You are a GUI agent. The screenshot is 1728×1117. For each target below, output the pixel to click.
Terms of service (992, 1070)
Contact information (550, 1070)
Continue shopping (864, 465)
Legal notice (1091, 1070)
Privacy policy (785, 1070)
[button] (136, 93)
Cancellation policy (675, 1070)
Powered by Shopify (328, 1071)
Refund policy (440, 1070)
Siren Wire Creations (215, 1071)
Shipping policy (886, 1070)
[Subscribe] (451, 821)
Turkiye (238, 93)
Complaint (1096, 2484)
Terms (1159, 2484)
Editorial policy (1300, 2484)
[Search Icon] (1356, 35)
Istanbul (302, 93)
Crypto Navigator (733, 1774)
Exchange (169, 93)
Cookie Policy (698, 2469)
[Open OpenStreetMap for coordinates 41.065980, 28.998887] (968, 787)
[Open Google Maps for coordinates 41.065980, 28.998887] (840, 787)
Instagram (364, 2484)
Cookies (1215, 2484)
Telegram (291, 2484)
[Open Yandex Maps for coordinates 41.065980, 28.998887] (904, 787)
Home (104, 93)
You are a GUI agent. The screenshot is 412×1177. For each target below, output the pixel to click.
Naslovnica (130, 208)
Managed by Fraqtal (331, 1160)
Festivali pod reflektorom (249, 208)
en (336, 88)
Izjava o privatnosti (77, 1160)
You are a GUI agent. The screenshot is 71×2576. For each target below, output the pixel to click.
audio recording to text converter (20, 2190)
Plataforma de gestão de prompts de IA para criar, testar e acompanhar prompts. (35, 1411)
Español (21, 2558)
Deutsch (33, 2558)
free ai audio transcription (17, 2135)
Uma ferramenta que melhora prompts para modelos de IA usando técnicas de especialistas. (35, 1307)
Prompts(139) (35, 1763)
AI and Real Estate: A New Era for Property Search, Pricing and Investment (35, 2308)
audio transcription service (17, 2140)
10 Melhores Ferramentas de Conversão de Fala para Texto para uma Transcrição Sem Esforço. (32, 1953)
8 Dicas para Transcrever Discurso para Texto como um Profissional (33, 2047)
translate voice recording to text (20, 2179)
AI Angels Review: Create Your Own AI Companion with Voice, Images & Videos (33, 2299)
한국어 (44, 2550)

● Brief:
Transcribe all of the records exactly.

● Answer for the task:
You are a GUI agent. The screenshot is 1728×1117. For each target below, output the pixel to click.
Terms of service (992, 1070)
Contact information (550, 1070)
Continue shopping (864, 465)
Legal notice (1091, 1070)
Privacy policy (785, 1070)
[button] (136, 93)
Cancellation policy (675, 1070)
Powered by Shopify (328, 1071)
Refund policy (440, 1070)
Siren Wire Creations (215, 1071)
Shipping policy (886, 1070)
[Subscribe] (451, 821)
Turkiye (238, 93)
Complaint (1096, 2484)
Terms (1159, 2484)
Editorial policy (1300, 2484)
[Search Icon] (1356, 35)
Istanbul (302, 93)
Crypto Navigator (733, 1774)
Exchange (169, 93)
Cookie Policy (698, 2469)
[Open OpenStreetMap for coordinates 41.065980, 28.998887] (968, 787)
[Open Google Maps for coordinates 41.065980, 28.998887] (840, 787)
Instagram (364, 2484)
Cookies (1215, 2484)
Telegram (291, 2484)
[Open Yandex Maps for coordinates 41.065980, 28.998887] (904, 787)
Home (104, 93)
You are a GUI agent. The screenshot is 412×1177. For each target below, output the pixel to click.
Naslovnica (130, 208)
Managed by Fraqtal (331, 1160)
Festivali pod reflektorom (249, 208)
en (336, 88)
Izjava o privatnosti (77, 1160)
You are a GUI agent. The screenshot is 71×2576. For each target below, output the pixel to click.
audio recording to text converter (20, 2190)
Plataforma de gestão de prompts de IA para criar, testar e acompanhar prompts. (35, 1411)
Español (21, 2558)
Deutsch (33, 2558)
free ai audio transcription (17, 2135)
Uma ferramenta que melhora prompts para modelos de IA usando técnicas de especialistas. (35, 1307)
Prompts(139) (35, 1763)
AI and Real Estate: A New Era for Property Search, Pricing and Investment (35, 2308)
audio transcription service (17, 2140)
10 Melhores Ferramentas de Conversão de Fala para Texto para uma Transcrição Sem Esforço. (32, 1953)
8 Dicas para Transcrever Discurso para Texto como um Profissional (33, 2047)
translate voice recording to text (20, 2179)
AI Angels Review: Create Your Own AI Companion with Voice, Images & Videos (33, 2299)
한국어 (44, 2550)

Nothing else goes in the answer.